If these questions feel to broad, please let me know. I will edit them as required.


Solution

    1. In short continuity of the external API (from Shark, now removed, through SchemaRDD and DataFrame to Dataset[Row]) doesn't mean internal continuity. The internal API went through significant changes and current implementation doesn't even resemble the initial Spark SQL attempts.

    There was not such thing as Dataset in 1.3, nor DataFrame has been unified with Dataset until 2.0.

    1. That's hardly precise description (same as highly informal usage of "strong typing"). It refers to two facts:
    • Row being a container (collection-ish) of Any hence no meaningful static typing is possible. It doesn't mean that it is "untyped" (Any is a valid element of type hierarchy), but it simply doesn't provide useful information to the compiler.

    • Lack of type checking at the DataFrame DSL level, which same as the other point is rather misleading, as it fully preserves type system constraints.
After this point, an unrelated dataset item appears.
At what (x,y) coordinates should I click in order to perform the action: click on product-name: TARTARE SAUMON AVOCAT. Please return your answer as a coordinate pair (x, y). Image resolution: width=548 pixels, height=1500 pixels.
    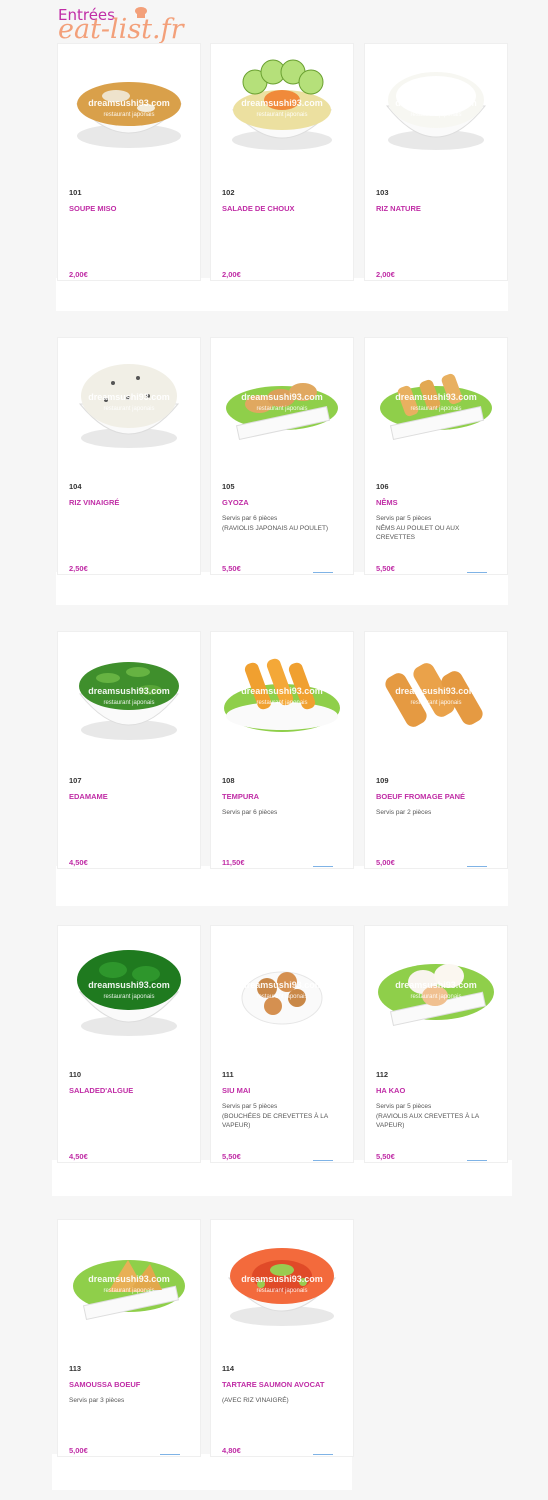
    Looking at the image, I should click on (284, 1384).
    So fundamentally dataframe is "untyped" relatively to some idealistic, and not existent system, in which compiler protects for all possible runtime failures. In more realistic scenario, the given point compares chosen implementation (Dataset[Row]) and type oriented variants like frameless (which do type checking at DSL level) (and in turn are subject of some practical limitations of JVM as a platform such as wide data).

    1. Also if Dataframe is Dataset[Row], then why define Dataframe separately? Also every operation of Dataset should also be callable on Dataframe.

    That's correct, but it doesn't imply the opposite. Dataset[Row] is a specific case of Dataset - it has to provide at least as much as Dataset[_] in general, but can provide more. And this is exactly the case.

    Additionally it is "a special case" to preserve backward compatibility, especially when "strongly typed" variant, is much less popular, and in general less efficient, than specialized DataFrame operations.